Visualizing / thinking through multidimensional matrix multiplication
is giving me a massive headache, if I'm honest. Peeking at solutions
that just use einsum
was bittersweet -- I'm happy it's possible to
express it so cleanly, and I was sad I hadn't known about it earlier.
I definitely don't enjoy having to deal with batches as an additional
dimension -- I almost want batches to be something that can be plugged
into the model post hoc as a post-processing step.
Trying to debug my Attention block -- given I have a reference implementation open right in front of me -- is a good exercise in realizing very concretely that ML Debugging tooling is very primitive at a lot of levels; trying to build a transformer is just driving that home very viscerally. On the plus side, this gives me good ideas for projects and visualizations to build.
On the same note, I'm pretty excited about reading this paper on Simplifying Transformer Blocks (via @arunsees).
I should read more about Signal Propagation Theory. But I think I'll stick to having my own transformer implementation first before I keep distracting myself.

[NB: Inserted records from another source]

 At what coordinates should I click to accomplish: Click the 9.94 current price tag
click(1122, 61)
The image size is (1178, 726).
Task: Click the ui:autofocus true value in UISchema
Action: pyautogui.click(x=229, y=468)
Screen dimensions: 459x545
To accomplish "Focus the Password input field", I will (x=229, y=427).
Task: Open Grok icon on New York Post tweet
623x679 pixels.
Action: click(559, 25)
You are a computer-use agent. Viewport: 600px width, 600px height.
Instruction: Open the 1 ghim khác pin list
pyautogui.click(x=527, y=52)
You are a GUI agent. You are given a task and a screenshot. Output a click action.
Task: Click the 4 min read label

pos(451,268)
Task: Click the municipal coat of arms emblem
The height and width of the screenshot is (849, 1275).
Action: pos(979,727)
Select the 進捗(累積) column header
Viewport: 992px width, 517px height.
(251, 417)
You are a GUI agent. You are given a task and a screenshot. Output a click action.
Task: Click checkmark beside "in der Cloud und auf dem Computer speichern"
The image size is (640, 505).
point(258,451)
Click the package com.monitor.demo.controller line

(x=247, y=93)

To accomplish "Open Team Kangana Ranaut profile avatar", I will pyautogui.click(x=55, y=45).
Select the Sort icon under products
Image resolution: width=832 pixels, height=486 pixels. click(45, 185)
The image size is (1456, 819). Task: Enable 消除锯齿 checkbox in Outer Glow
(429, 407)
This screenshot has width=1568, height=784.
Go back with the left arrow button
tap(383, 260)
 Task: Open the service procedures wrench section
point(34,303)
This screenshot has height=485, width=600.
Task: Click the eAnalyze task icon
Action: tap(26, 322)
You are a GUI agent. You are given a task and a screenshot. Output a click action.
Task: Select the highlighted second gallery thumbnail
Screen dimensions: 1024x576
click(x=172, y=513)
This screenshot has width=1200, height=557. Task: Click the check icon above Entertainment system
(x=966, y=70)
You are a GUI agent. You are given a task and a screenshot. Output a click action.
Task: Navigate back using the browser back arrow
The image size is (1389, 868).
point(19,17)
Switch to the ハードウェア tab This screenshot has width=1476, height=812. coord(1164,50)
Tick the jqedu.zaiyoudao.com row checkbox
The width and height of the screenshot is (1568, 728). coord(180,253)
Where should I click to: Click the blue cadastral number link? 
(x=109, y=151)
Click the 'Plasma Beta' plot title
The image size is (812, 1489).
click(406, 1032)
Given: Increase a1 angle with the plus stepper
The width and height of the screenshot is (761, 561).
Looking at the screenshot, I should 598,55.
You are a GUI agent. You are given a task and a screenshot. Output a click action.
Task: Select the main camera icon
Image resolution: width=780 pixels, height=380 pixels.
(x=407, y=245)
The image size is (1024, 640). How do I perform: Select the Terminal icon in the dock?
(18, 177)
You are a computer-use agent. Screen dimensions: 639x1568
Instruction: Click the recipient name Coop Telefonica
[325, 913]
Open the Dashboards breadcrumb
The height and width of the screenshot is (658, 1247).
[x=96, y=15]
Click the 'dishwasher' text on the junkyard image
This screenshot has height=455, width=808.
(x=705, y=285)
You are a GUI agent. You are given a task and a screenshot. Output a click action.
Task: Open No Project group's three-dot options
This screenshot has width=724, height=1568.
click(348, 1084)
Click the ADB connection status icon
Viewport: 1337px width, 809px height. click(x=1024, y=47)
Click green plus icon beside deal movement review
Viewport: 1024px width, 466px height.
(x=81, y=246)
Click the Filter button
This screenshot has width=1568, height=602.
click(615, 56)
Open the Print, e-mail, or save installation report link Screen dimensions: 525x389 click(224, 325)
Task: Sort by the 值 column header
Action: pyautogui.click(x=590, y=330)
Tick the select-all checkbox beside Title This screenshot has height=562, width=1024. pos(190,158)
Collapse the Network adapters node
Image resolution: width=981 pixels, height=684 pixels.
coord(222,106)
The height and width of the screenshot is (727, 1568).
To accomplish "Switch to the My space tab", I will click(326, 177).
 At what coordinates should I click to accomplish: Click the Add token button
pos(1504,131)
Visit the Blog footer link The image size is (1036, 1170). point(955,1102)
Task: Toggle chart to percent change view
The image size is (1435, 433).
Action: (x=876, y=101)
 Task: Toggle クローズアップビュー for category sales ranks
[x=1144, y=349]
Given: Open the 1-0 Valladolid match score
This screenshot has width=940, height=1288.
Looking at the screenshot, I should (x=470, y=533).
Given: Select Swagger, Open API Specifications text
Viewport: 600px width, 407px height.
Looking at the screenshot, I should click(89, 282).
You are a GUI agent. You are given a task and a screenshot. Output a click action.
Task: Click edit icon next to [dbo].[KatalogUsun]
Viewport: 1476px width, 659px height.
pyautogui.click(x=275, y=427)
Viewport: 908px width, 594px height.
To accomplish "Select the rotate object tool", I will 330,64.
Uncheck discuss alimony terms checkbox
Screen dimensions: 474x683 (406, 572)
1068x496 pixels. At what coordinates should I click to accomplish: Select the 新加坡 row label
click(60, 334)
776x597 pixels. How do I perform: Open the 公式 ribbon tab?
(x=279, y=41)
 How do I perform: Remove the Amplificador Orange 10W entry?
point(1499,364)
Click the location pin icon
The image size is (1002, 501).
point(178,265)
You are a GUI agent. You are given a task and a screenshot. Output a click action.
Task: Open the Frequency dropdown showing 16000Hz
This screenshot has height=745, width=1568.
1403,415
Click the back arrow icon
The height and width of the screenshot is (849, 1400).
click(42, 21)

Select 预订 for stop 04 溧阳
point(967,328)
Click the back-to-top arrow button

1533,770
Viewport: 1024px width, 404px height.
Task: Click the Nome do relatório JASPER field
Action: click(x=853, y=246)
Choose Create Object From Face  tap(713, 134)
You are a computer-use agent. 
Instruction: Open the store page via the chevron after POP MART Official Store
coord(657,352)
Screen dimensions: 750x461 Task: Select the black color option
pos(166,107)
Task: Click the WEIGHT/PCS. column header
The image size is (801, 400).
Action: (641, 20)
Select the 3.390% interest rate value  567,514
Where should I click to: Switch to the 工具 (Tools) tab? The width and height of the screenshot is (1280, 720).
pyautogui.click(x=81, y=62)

Still iterating on the attention block, I'm now rewriting it into
something like I would normally do instead of relying heavily on
existing Module patterns. Started with a little bit of procrastination
to implement my own typing Macros in Hy -- I can see a whole new world
of DSLs opening up in front of me. I tried a plain old macro and a
reader macro to replace jaxtyping
s Float[torch.Tensor "dim1 dim2 dim3"]
:
(defreader T
(.slurp-space &reader)
(setv out (.parse-one-form &reader))
(setv #(dims tensortype) (.split out ":"))
`(get ~(hy.models.Symbol tensortype) #(torch.Tensor ~(dims.replace "," " "))))
which looks like #T dim1,dim2,dim3:Float
. But when used with an
annotation it becomes a bit too unwieldy for me (#^ #T ...
) and I
couldn't see a quick way to bypass that.
So I've settled on a simpler defmacro
instead, which looks like
(defmacro T [dims tensortype]
`(get ~(hy.models.Symbol tensortype)
#(torch.Tensor ~(.replace (str dims) "," " "))))
and I can use as (T dim1,dim2,dim3 Float)
. I'm not particularly
happy with this either, but it's better than (get Float #(torch.Tensor "dim1 dim2 dim3"))
which is what I've been living with
so far. I'll have to think a little bit more about this, and figure
out how to write assertions on these -- perhaps with a custom defn
wrapper macro instead.
YouTube's ranking algorithm has been getting better: it recommended a DevTools podcast with Mitchell Hashimoto showing off his workflow which was a lot of fun.
Personally, I switched from Mac to Linux a couple of years ago (I'm even typing this post on a decade old Macbook Air running ChromeOS Flex) because while I really like Mac's hardware, I was tired of fighting the software.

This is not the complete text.